- Opening Delimiter -

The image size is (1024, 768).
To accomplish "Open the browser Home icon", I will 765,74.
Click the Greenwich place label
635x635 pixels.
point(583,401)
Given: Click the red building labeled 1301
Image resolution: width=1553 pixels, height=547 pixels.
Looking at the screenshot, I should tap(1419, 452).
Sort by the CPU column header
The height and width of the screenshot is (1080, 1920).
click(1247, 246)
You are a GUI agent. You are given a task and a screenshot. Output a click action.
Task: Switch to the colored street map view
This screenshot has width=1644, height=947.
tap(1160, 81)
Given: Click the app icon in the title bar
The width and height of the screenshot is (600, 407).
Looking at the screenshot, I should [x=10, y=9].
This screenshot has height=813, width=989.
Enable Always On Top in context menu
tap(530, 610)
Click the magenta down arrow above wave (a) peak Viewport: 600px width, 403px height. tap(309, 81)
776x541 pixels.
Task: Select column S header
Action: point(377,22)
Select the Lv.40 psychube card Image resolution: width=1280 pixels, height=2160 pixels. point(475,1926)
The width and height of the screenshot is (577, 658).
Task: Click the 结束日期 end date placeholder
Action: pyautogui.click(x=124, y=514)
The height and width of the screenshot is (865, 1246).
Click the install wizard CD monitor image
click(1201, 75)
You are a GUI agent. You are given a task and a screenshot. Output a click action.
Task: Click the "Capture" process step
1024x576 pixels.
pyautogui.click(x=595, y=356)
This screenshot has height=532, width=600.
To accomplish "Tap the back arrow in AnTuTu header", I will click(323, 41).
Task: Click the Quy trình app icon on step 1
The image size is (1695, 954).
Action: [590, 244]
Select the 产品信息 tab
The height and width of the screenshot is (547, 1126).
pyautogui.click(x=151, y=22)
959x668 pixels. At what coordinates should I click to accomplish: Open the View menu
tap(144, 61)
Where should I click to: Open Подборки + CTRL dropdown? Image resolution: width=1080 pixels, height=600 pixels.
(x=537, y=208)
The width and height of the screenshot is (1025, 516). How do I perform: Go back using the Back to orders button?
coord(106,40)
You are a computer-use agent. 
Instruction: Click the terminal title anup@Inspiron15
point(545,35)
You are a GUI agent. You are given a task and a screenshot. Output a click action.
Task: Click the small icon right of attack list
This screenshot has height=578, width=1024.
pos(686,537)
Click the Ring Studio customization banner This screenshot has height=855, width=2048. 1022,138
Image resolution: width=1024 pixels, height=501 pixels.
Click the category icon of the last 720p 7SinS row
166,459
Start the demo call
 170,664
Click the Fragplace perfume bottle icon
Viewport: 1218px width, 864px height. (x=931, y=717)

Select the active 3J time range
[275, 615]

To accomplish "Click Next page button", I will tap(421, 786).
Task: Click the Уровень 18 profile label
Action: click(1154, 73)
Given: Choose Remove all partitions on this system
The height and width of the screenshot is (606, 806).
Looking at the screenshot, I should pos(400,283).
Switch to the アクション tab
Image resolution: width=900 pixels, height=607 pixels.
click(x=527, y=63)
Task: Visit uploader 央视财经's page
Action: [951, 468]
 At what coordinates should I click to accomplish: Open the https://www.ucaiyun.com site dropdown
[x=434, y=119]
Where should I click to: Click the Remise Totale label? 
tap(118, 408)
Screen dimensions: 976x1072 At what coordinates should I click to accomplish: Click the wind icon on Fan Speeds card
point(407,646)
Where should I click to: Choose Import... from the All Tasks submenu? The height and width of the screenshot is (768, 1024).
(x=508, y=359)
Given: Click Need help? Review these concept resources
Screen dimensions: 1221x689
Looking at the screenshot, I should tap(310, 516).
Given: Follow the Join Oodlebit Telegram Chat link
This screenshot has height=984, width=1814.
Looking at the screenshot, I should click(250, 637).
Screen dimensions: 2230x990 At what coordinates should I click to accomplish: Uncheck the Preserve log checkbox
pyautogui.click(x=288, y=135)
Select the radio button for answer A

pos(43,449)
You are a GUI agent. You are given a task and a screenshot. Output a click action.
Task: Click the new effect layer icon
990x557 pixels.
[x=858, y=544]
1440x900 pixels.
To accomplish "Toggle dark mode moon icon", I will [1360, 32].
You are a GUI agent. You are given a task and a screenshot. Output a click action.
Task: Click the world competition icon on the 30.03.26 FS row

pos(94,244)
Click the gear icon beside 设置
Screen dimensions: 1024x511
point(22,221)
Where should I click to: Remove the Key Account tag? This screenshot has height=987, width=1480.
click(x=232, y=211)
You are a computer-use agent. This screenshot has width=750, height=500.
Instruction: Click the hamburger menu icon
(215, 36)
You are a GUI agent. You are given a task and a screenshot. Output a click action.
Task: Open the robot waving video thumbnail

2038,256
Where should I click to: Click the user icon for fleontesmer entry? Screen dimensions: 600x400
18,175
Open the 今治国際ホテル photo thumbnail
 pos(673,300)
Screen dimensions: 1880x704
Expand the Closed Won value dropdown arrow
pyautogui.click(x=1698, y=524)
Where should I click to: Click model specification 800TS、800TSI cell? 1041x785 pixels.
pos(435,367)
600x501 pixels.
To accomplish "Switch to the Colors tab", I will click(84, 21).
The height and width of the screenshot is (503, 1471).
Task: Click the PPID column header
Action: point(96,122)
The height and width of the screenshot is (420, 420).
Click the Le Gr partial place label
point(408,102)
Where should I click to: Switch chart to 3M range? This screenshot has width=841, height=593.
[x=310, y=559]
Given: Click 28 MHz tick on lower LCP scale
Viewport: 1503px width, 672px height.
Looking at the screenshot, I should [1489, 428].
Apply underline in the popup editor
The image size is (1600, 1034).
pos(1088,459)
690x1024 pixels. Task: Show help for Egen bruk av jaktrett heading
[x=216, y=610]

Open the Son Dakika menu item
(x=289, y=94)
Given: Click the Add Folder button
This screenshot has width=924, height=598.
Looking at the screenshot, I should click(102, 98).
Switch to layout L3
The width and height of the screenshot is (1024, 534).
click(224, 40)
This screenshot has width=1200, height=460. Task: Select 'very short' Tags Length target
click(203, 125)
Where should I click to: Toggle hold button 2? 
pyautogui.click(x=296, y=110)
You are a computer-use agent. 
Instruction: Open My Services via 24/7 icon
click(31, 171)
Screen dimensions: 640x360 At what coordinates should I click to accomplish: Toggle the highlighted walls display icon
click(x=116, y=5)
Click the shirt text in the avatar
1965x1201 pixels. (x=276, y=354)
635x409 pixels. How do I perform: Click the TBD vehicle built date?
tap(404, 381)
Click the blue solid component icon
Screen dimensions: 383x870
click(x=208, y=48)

- Closing Delimiter -

### WHAT THE TASK ASKS
Across the records, count the lines holding the string "step". Give the number and stop.

### SOLUTION
2